En un discurso acorde a las últimas apariciones populistas del presidente al Assad, donde la línea de acusación de estar bajo el punto de mira de una conspiración internacional se mantiene, este martes era su ministro de Exteriores, Walid al Mualem, quien cargaba en una rueda de prensa contra la injerencia del plan de la Liga Árabe. Otro ejemplo más de la insistente diplomacia del líder sirio en su intento acérrimo de desligitimación internacional para fomentar el fervor nacional de sus seguidores a medida que su abandono internacional crece.
¿Hacia una intervención internacional inevitable?
La decisión de Arabia Saudí y los estados del CCG es un paso más hacia el colapso probable de la misión de observadores de la organización árabe. El hecho de que seis países miembros de la entidad se hayan retirado de su trabajos, tiene un significación y un peso clave para llevar su plan de transición al Consejo de Seguridad de Naciones Unidas. En otro orden de cosas, refuerza también la influencia del poder político de Qatar y Arabia Saudí en la organización. Arabia Saudí vuelve de este modo al mando del plano político del mundo árabe siendo otra vez un posible líder relevante para los próximos meses. Por otra parte, la debilidad de la misión lleva lentamente hacia una internacionalización forzosa del conflicto donde la implicación de la comunidad internacional es clave para decidir si el plan de actuación de la Liga Árabe supera las barreras del Consejo de Seguridad de Naciones Unidas.

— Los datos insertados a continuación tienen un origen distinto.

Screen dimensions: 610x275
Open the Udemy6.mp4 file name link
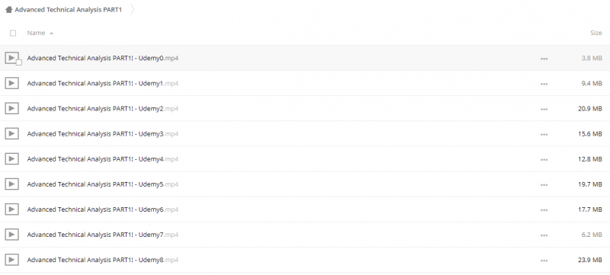coord(103,209)
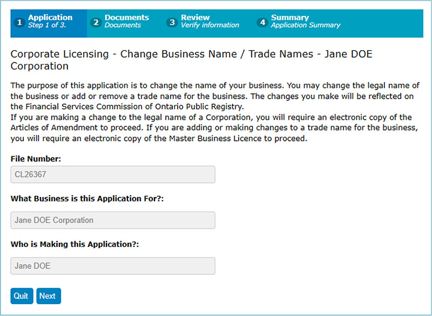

Los trabajos de la misión han sido desde un inicio controvertidos. De esta manera, la nueva orientación de actuación propuesta por la Liga Árabe da un nuevo margen para hacer de la misión de observadores una parte más pequeña de un nuevo plan de intervención donde la implicación de distintos actores internacionales está asegurada. Queda por ver si la capacidad diplomática del organismo es capaz de ganar el apoyo de todos los miembros del Consejo de Seguridad de Naciones Unidas y en especial de Rusia, hasta hoy contrario a cualquier intervención contundente en Siria.
Un complejo escenario político donde Rusia pasa a estar en el punto de mira de la actuación internacional, convirtiéndose en el poste clave que puede decantar el avance del plan árabe para la salida de Al Assad más allá del Consejo de Seguridad. El país sigue a día de hoy siendo el último enclave internacional del régimen del presidente sirio. No obstante, en previsión ya de una presión creciente, Moscú confirmaba el miércoles estar dispuesta a negociar propuestas constructivas.
Llega el fin de otra semana de divisón politica, en donde poco a poco la externalización del conflicto parece casi ya inevitable. La dirección en la que la intervención internacional se desarrolle depende aún del grado de implicación absoluta de la diplomacia occidental y el éxito de la unaminidad de cualquier decisión. El nuevo plan de la Liga Árabe se convierte hoy en decisivo para propulsar una alternativa diplomática para la ya complicada solución a la revolución en Siria que sigue amenazando a toda la región con llevar su escalada de violencia fuera de sus fronteras.